Just two minutes later the USA took the lead as Rapinoe served a free kick from the left wing into a dangerous spot at the far post. The ball was headed up into the air by a Chinese defender and it fell to Shannon Boxx, who sent her header back into the pack of players inside the six yard box. Wambach then got a head on it to nod the ball towards the net where it bounced in front of defender Zhou Gaoping, who found her body in poor position to clear. She tried to head the ball away, but instead sent it past her own goalkeeper and trickling into the lower right corner.

In the 38th minute, Morgan foreshadowed her second goal when she latched onto a ball at midfield before turning and burning all the way inside the penalty box. She had a good look at goal, but slapped her right-footed shot wide right.

China had pretty much its final really dangerous chance of the game just before halftime off a free kick that was served well into the penalty area. Solo came out to punch, but a challenging Chinese attacker forced the ball to bounce high in the air. Solo lost sight of the ball for a moment, but fortunately it was headed over the goal and settled into the top of the net.

Morgan added her second of the game, and team-leading 14th of the year, in the 50th minute off a fantastic long ball from Rampone. Under pressure after a back pass from Amy LePeilbet, Rampone hit a first time ball over the back line to the streaking Morgan, who out-muscled and then out-ran the Chinese center back before placing her left-footed shot past Zhang and into the lower right corner from 18 yards out.

Sundhage made two substitutions at halftime, sending on Lauren Cheney for Lloyd and Amy Rodriguez for O’Reilly and the Americans totally dominated the second 45 minutes. Cheney played extremely well in the center of the midfield, helping the USA catch a nice attacking rhythm that caused China to chase for most of the second half.

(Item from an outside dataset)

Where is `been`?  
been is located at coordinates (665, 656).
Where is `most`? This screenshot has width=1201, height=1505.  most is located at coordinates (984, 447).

Shots from Rapinoe and Rodriguez inside the first 15 minutes of the second half didn’t miss the frame by much as the Americans, unlike in the first half, totally controlled the pace and tempo the game.

The fourth and final goal originated from a throw-in from the right side as Morgan threw the ball to Wambach, who spun around a defender to the end line and let the ball skip through into the penalty area. She then smashed her shot into the upper left corner from a sharp angle, giving Zhang no chance.

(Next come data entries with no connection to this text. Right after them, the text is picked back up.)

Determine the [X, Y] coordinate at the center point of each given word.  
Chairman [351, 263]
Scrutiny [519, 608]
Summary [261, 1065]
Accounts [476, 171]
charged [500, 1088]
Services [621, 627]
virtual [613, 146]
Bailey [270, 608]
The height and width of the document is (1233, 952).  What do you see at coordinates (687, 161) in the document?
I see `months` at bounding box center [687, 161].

Sundhage also gave Rampone, who earned her 257th career cap, a breather during at the end of the game, sending on Becky Sauerbrunn in the 62nd minute.

Prior to the game, Sundhage named the 2012 Olympic Team, choosing the 18 players who will travel to the U.K. this summer in quest for a gold medal. Seventeen players from the Olympic Team suited up for the USA against China with midfielder Tobin Heath – who is still rehabilitating an ankle injury – the only omission. She was replaced on the game day roster by Olympic alternate Meghan Klingenberg.

Twenty-two-year-old Sydney Leroux, the youngest member of the 2012 U.S. Olympic Team and only player on the squad who was not a member of the 2011 FIFA Women’s World Cup Team, also got a run in. She came on for Amy LePeilbet in the 81st minute as the USA went into a 3-4-3 formation until the end of the match.

The U.S. team will now have a week off before heading to Sweden for matches against the Swedes and Japan, but will play its Olympic send-off game on June 30 against Canada at Rio Tinto Stadium in Sandy, Utah. Kickoff is set for 12 p.m. MT and almost 10,000 tickets have already been sold. The match will be broadcast live on NBC.